Mesenchymal stem cells: Stem cell therapy perspectives for type 1 diabetes

Diabetes Metab. 2009 Apr;35(2):85-93.


Inserm U697, Paris, France.


Mesenchymal stem cells (MSCs) are multipotent non-haematopoietic progenitor cells that are being explored as a promising new treatment for tissue regeneration. Although their immunomodulatory properties are not yet completely understood, their low immunogenic potential together with their effects on immune response make them a promising therapeutic tool for severe refractory autoimmune diseases. Type 1 diabetes is characterized by T cell-mediated autoimmune destruction of pancreatic beta cells. While insulin replacement represents the current therapy for type 1 diabetes, its metabolic control remains difficult, as exogenous insulin cannot exactly mimic the physiology of insulin secretion. Pancreatic or islet transplantation can provide exogenous insulin independence, but is limited by its intrinsic complications and the scarcity of organ donors. In this context, stem cell therapy, based on the generation of insulin-producing cells (IPCs) derived from MSCs, represents an attractive possibility. In this review, we provide a brief characterization of MSC immunomodulatory effects, and present the current experimental evidence for the potential therapeutic efficacy of MSC transplantation in diabetes.

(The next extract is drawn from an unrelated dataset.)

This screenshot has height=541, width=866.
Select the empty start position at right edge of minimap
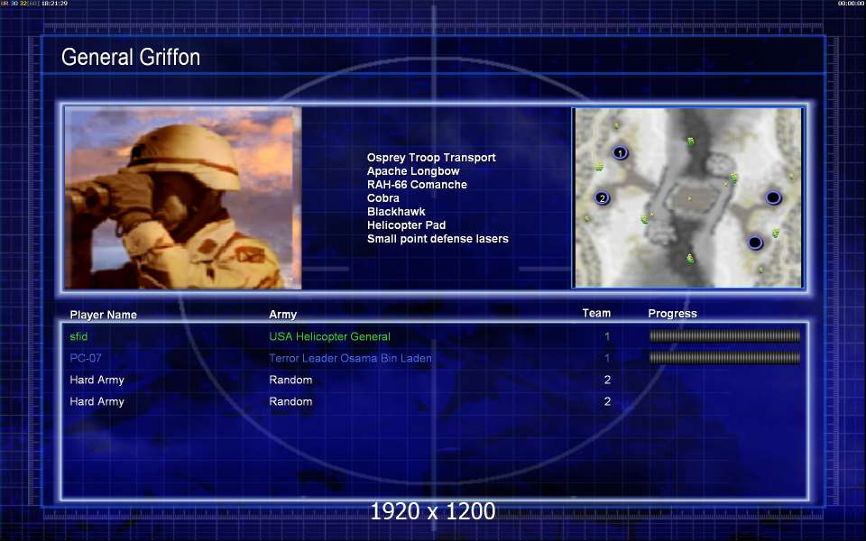(773, 197)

Mesenchymal stem cell therapy for diabetes through paracrine mechanisms

Med Hypotheses. 2008 Sep;71(3):390-3.


Department of Endocrinology, Qilu Hospital, Shandong University, Jinan, PR China.


Type 1 diabetes is a chronic disorder characterized by the destruction of pancreatic islet beta-cells through autoimmune assault. Insulin replacement is the current main therapeutic approach. In recent years, several studies have showed that mesenchymal stem cells (MSCs) transplantation can improve the metabolic profiles of diabetic animal models. However the exact mechanisms of reversing hyperglycemia remain to be elusive. Trans-differentiation of MSCs into insulin-producing cells (IPCs) has ever been regarded as the main mechanism. But other reports have contradicted these findings and it is difficult to explain the timing and extent of improvement by only the effect through trans-differentiation. Researches have found that MSCs naturally produce a variety of cytokines and growth factors, promoting the survival of surrounding cells, called as paracrine mechanisms. Paracrine effects have been proved to play an important role in tissue regeneration and repair in recent researches. Therefore we speculate that MSCs transplantation into diabetic animals may prevent apoptosis of injured pancreatic beta cells and enhance regeneration of endogenous progenitor cells through paracrine actions such as angiogenic, cytoprotective, anti-inflammatory, mitogenic and anti-apoptotic effects. This hypothesis, if proved to be valid, may represent an important breakthrough in developing effective molecular or genetic therapeutics for diabetes.